Uma frase gelada dá início à história: Ada Cuevas ouve um polícia dizer-lhe que o seu marido morreu. “Alguém pegou num machado e cortou o meu mundo“, diz. Um casamento feliz transforma-se em segundos num pesadelo por causa de um estúpido acidente, deixando Ada destroçada.
Descobrimos mais à frente que Ada não foi uma menina fácil. Em criança era irrequieta e indisciplinada, dada a entrar em casa dos vizinhos e desarrumar-lhes os móveis, só para ver a reacção deles. Vivia sob uma personalidade a que chama “A Velha Conhecida”, o lado mais sombrio da sua psique. Ao casar deixou para trás essa matriz velhaca e conheceu uma vida feliz, até à morte de Iker.
Mas agora Ada perde as estribeiras, revolta-se, e acaba por ser internada num hospital psiquiátrico, a sua única esperança o suicídio.

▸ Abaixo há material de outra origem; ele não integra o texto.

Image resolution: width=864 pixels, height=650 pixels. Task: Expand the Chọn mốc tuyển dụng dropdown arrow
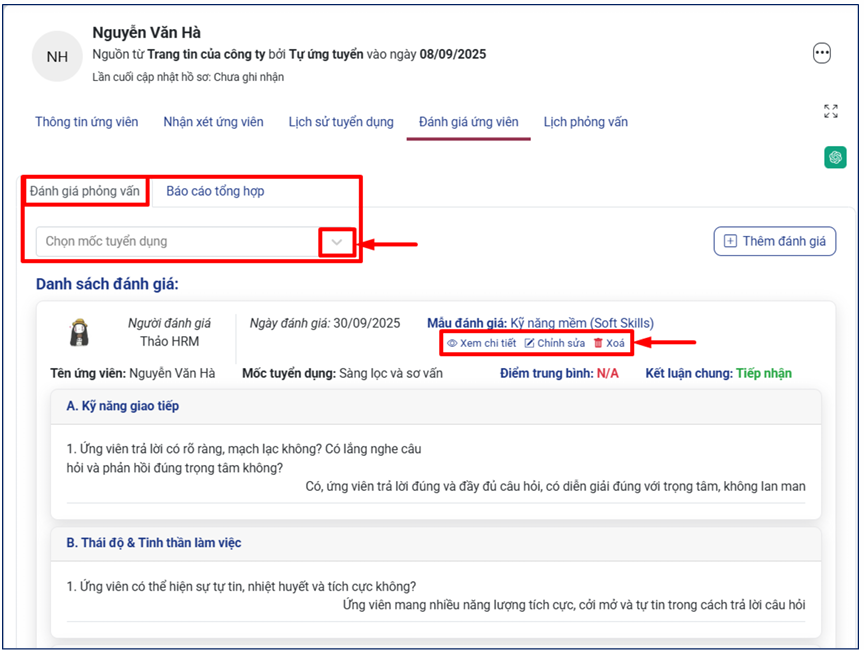337,242
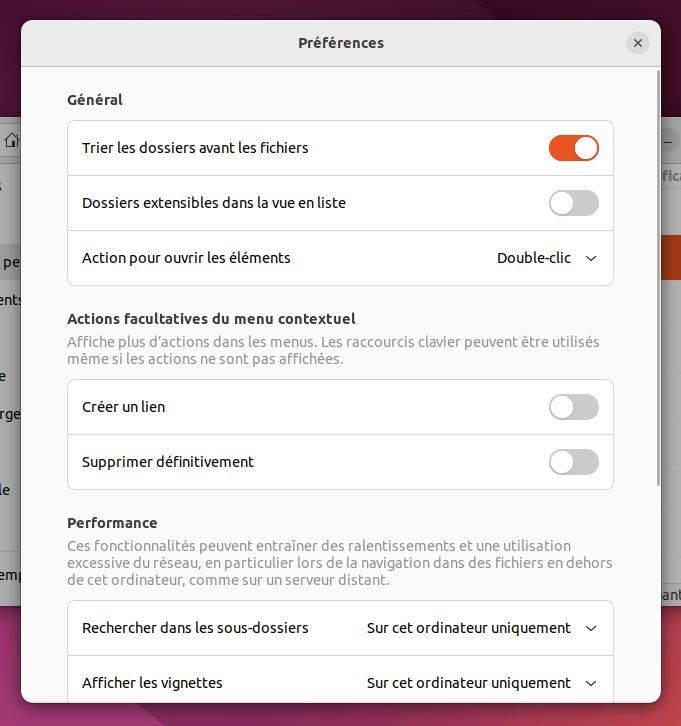The width and height of the screenshot is (681, 726).
Task: Click the minimize button of background window
Action: 668,142
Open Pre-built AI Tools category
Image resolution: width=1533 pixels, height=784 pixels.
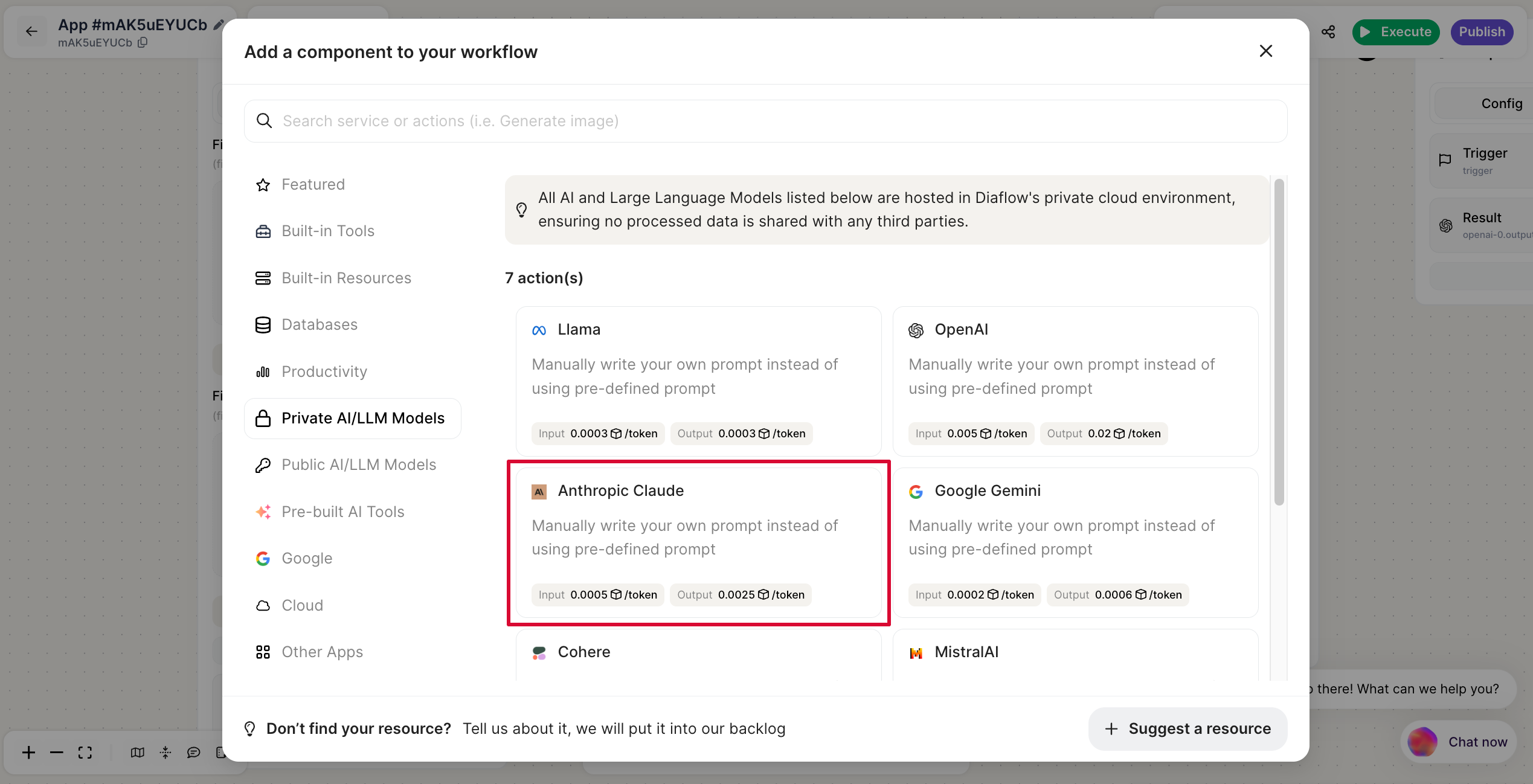[342, 512]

Escreve cartas sobre a inutilidade de continuar a viver, sobre as coisas que lhe provocam raiva, sobre o seu futuro horrível sem o marido. Depois rasga tudo e atira os papéis para baixo da cama.

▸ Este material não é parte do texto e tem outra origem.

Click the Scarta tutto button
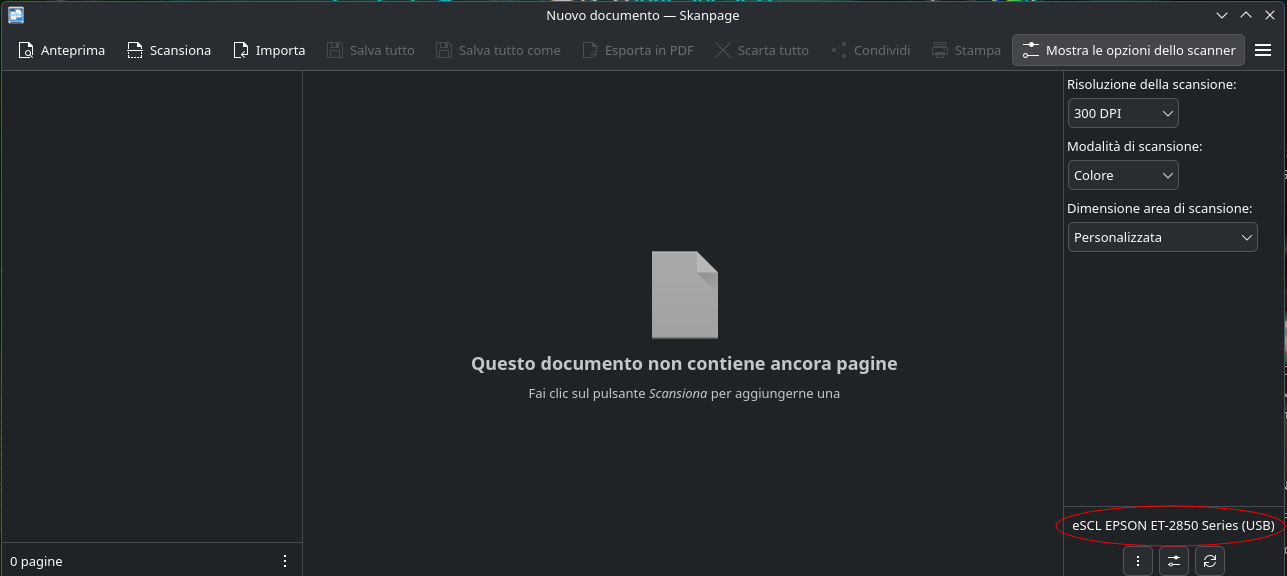 (761, 50)
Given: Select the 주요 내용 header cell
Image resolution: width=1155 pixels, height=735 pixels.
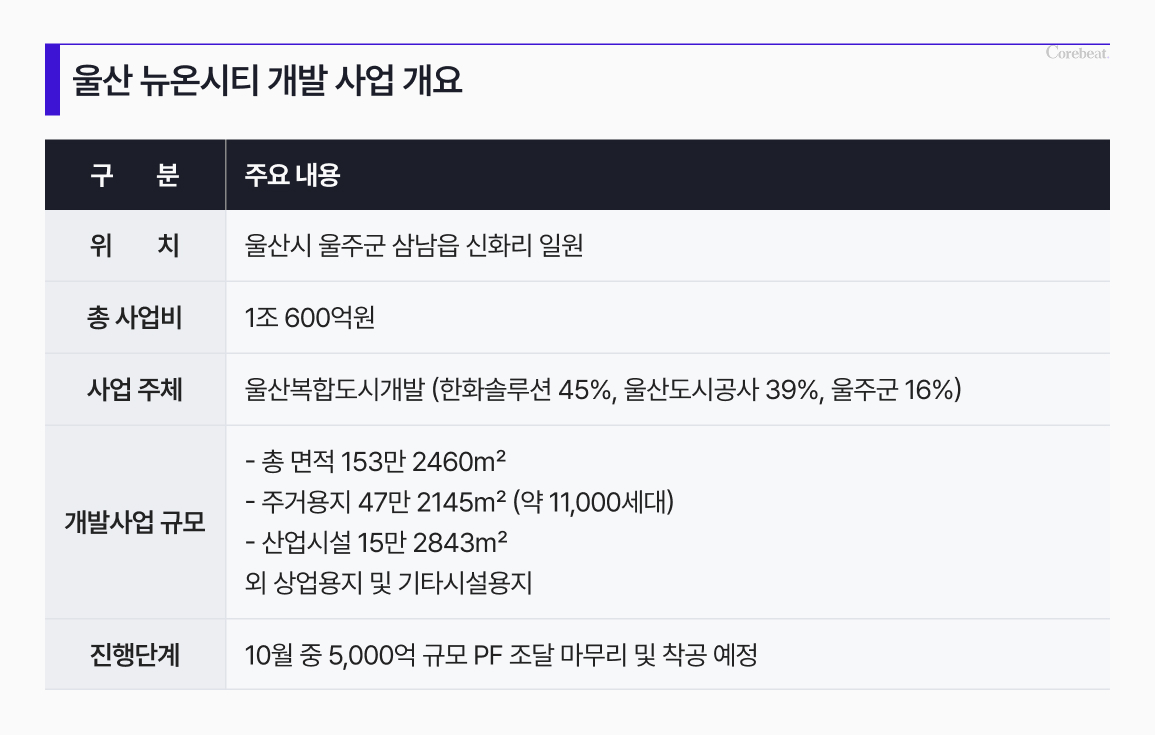Looking at the screenshot, I should click(667, 175).
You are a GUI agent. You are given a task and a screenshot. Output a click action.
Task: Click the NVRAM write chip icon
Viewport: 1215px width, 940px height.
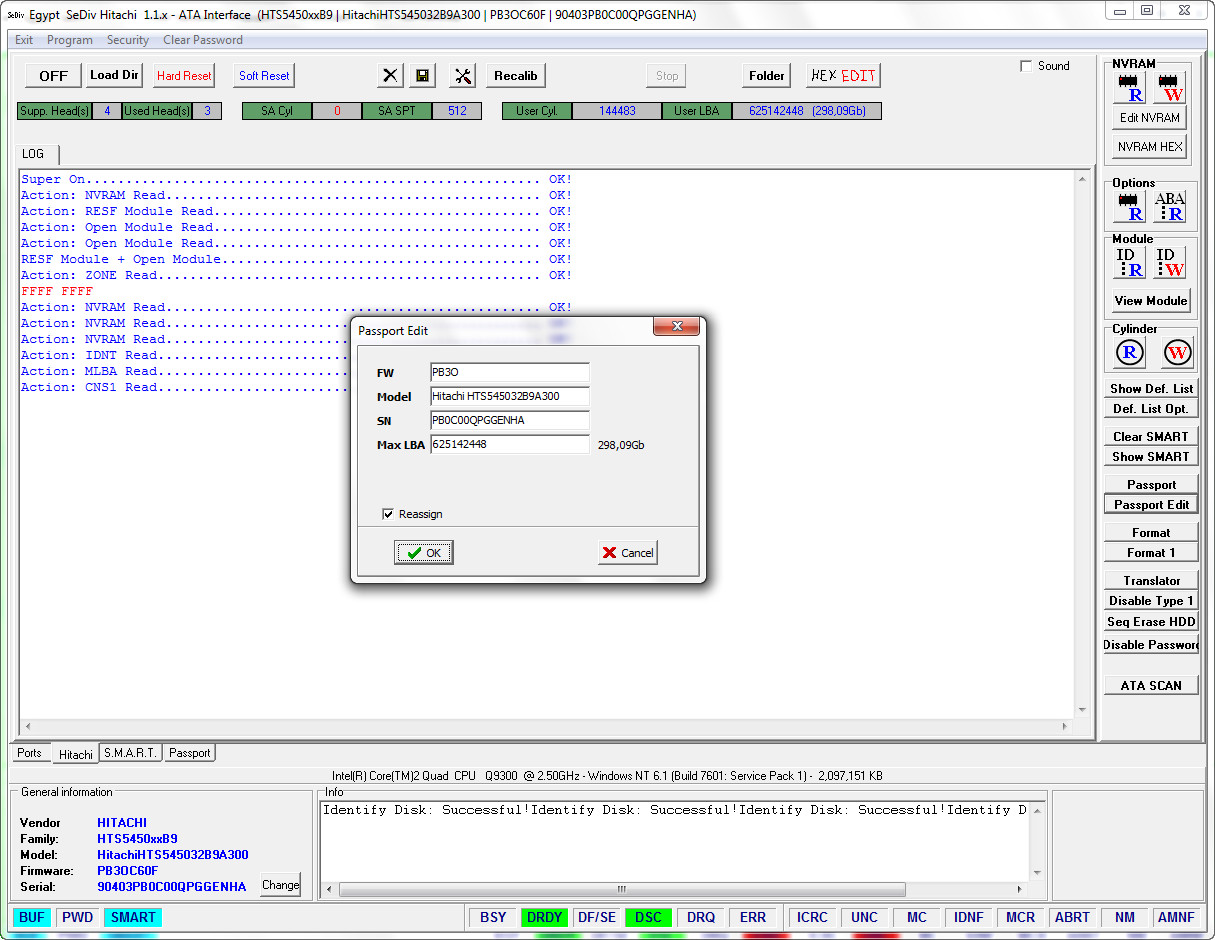coord(1169,88)
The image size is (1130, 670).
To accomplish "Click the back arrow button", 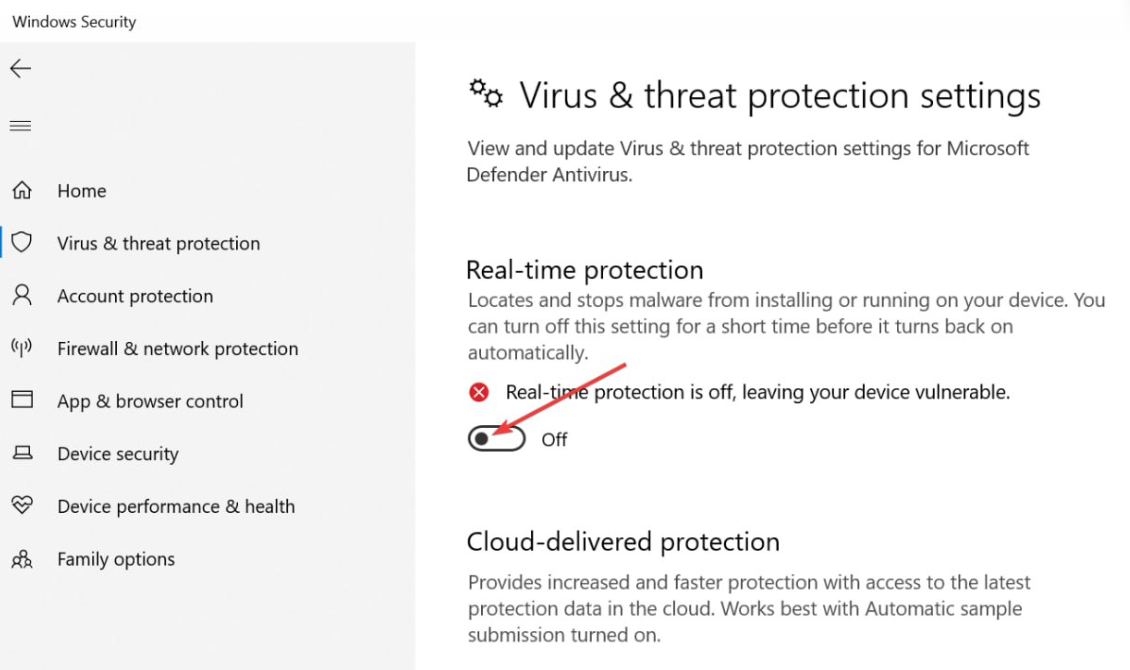I will (x=20, y=68).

Certo dia entra em cena uma carta misteriosa: “Lemos o que, todas as noites, escrevias antes de te deitares. Deves saber que há muitas formas de morrer em vida. Conheces a tua luz, mas nunca exploraste a tua escuridão“. Assinada com o desenho de um cipreste, a carta muda a cabeça de Ada: de repente há algo que quer saber, um mistério a resolver que a obriga a reavaliar o seu “plano de não-vida“.

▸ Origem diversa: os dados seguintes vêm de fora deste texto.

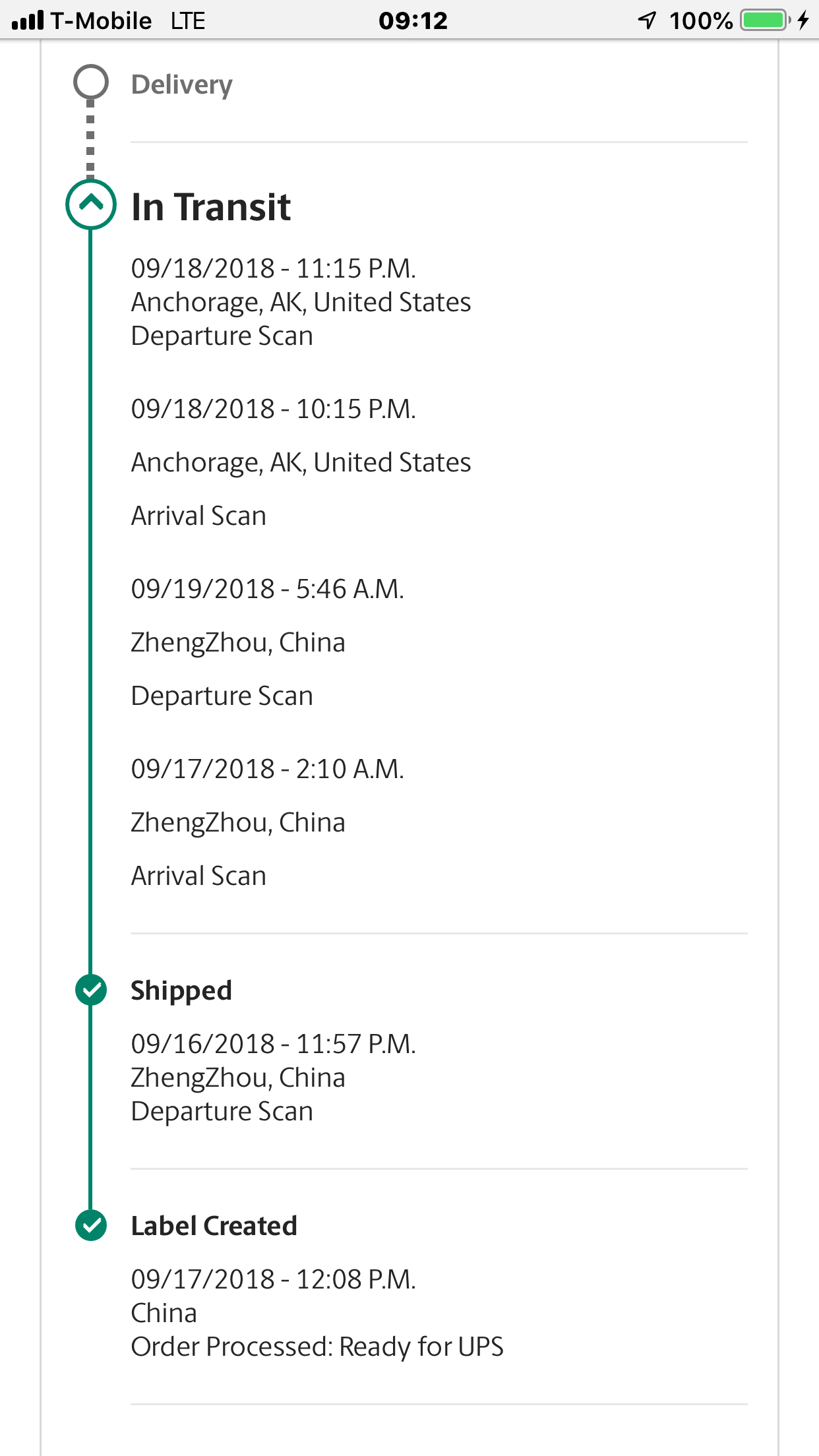Tap the location arrow in status bar
The width and height of the screenshot is (819, 1456).
648,20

Em paralelo visitamos a infância da Agente Bruna Badía. Paralelo é o termo: também ela não foi uma menina fácil. Teimosa e com pouco respeito pelas regras, desafiadora e curiosa, metia-se em sarilhos na escola, tal como Ada Cuevas. Também Bruna tinha um alter ego para esse lado mais negro: “A Indiscreta”, fruto da sua ilimitada curiosidade.
“Marionetas sem Fios” desenrola-se no gume afiado dessas duas personalidades, criando um devaneio gótico com algumas pinceladas de surrealismo. Desengane-se quem espera encontrar nestas páginas um policial clássico: o livro de Tadea Lizarbe manda às urtigas a plausibilidade da história e vive no expressionismo, explorando uma trama que cruza a doença mental com a teoria da conspiração: somos todos marionetas, a questão é: quem puxa os cordelinhos?